• _Problem description_
For every line in the records that has the word "computer", make a copy.

• _Collected data entries_
== == ==
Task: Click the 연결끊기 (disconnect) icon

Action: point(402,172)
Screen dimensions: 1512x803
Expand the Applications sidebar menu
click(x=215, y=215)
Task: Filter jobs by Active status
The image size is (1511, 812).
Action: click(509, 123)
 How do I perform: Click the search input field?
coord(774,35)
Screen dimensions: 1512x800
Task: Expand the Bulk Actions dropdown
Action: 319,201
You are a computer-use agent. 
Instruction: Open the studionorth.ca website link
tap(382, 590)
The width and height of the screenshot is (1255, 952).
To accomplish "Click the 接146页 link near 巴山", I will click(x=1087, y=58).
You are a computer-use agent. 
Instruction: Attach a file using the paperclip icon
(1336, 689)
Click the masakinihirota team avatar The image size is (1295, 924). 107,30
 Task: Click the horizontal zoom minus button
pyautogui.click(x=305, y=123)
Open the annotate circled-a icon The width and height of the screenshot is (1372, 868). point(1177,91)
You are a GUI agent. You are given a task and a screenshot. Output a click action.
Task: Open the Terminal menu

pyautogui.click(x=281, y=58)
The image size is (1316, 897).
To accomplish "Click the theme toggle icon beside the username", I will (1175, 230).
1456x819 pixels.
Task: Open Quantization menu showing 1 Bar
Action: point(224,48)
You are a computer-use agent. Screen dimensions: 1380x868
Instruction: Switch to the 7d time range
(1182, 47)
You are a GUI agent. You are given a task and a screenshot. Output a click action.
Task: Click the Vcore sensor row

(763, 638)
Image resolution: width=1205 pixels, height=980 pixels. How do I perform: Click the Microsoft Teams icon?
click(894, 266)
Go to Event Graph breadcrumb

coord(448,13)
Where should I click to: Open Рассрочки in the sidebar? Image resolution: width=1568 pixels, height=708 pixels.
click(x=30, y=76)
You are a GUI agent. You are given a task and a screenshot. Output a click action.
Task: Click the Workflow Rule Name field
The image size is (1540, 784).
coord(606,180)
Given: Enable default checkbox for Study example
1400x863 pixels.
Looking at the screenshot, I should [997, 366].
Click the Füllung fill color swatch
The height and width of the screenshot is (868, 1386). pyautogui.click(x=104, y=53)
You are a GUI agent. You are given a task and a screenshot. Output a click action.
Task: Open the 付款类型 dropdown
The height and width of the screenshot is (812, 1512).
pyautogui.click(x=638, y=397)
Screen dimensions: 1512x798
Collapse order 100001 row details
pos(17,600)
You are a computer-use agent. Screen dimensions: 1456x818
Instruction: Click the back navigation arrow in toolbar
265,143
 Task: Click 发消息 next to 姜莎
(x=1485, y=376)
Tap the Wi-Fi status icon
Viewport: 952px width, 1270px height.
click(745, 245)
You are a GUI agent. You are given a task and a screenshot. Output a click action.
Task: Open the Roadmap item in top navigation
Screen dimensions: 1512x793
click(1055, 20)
== == ==
• _Your response_
You are a computer-use agent. 
You are a computer-use agent. 
You are a computer-use agent. Screen dimensions: 1380x868
You are a computer-use agent. Screen dimensions: 1456x818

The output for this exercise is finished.